WORK INSTRUCTION -
Copy out the records so that each line matches the original.

(Saved data entries)
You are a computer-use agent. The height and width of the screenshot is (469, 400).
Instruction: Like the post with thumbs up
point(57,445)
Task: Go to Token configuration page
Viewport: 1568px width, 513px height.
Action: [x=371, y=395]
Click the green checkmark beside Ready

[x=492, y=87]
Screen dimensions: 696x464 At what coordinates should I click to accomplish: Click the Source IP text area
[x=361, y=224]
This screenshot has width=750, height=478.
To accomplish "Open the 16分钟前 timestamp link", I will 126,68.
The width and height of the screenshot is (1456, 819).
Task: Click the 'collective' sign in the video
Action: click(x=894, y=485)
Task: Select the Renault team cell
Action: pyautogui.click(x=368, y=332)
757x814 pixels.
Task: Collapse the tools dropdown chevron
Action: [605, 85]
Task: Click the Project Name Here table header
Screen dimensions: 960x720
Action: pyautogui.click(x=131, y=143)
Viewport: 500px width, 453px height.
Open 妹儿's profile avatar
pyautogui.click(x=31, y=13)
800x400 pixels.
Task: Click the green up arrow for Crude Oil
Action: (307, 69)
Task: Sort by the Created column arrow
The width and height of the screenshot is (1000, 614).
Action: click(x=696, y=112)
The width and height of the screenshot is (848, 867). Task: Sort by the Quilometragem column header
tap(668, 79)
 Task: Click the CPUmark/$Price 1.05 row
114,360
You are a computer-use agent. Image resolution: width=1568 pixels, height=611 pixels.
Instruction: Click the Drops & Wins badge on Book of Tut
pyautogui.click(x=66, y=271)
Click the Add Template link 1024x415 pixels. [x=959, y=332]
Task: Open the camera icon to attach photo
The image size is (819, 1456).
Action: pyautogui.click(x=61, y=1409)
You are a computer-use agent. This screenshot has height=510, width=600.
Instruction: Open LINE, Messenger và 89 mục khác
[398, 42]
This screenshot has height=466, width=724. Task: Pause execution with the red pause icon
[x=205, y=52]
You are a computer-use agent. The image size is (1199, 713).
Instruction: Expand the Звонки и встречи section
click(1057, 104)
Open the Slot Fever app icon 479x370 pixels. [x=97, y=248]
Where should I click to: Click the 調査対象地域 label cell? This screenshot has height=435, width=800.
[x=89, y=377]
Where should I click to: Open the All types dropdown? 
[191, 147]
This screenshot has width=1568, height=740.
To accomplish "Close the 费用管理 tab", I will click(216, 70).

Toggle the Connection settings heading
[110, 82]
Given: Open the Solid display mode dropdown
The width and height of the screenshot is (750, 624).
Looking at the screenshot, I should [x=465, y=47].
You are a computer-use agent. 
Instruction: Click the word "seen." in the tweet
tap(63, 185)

THE ANSWER -
You are a computer-use agent. The height and width of the screenshot is (469, 400).
Instruction: Like the post with thumbs up
point(57,445)
Task: Go to Token configuration page
Viewport: 1568px width, 513px height.
Action: [x=371, y=395]
Click the green checkmark beside Ready

[x=492, y=87]
Screen dimensions: 696x464 At what coordinates should I click to accomplish: Click the Source IP text area
[x=361, y=224]
This screenshot has width=750, height=478.
To accomplish "Open the 16分钟前 timestamp link", I will 126,68.
The width and height of the screenshot is (1456, 819).
Task: Click the 'collective' sign in the video
Action: click(x=894, y=485)
Task: Select the Renault team cell
Action: pyautogui.click(x=368, y=332)
757x814 pixels.
Task: Collapse the tools dropdown chevron
Action: [605, 85]
Task: Click the Project Name Here table header
Screen dimensions: 960x720
Action: pyautogui.click(x=131, y=143)
Viewport: 500px width, 453px height.
Open 妹儿's profile avatar
pyautogui.click(x=31, y=13)
800x400 pixels.
Task: Click the green up arrow for Crude Oil
Action: (307, 69)
Task: Sort by the Created column arrow
The width and height of the screenshot is (1000, 614).
Action: click(x=696, y=112)
The width and height of the screenshot is (848, 867). Task: Sort by the Quilometragem column header
tap(668, 79)
 Task: Click the CPUmark/$Price 1.05 row
114,360
You are a computer-use agent. Image resolution: width=1568 pixels, height=611 pixels.
Instruction: Click the Drops & Wins badge on Book of Tut
pyautogui.click(x=66, y=271)
Click the Add Template link 1024x415 pixels. [x=959, y=332]
Task: Open the camera icon to attach photo
The image size is (819, 1456).
Action: pyautogui.click(x=61, y=1409)
You are a computer-use agent. This screenshot has height=510, width=600.
Instruction: Open LINE, Messenger và 89 mục khác
[398, 42]
This screenshot has height=466, width=724. Task: Pause execution with the red pause icon
[x=205, y=52]
You are a computer-use agent. The image size is (1199, 713).
Instruction: Expand the Звонки и встречи section
click(1057, 104)
Open the Slot Fever app icon 479x370 pixels. [x=97, y=248]
Where should I click to: Click the 調査対象地域 label cell? This screenshot has height=435, width=800.
[x=89, y=377]
Where should I click to: Open the All types dropdown? 
[191, 147]
This screenshot has width=1568, height=740.
To accomplish "Close the 费用管理 tab", I will click(216, 70).

Toggle the Connection settings heading
[110, 82]
Given: Open the Solid display mode dropdown
The width and height of the screenshot is (750, 624).
Looking at the screenshot, I should [x=465, y=47].
You are a computer-use agent. 
Instruction: Click the word "seen." in the tweet
tap(63, 185)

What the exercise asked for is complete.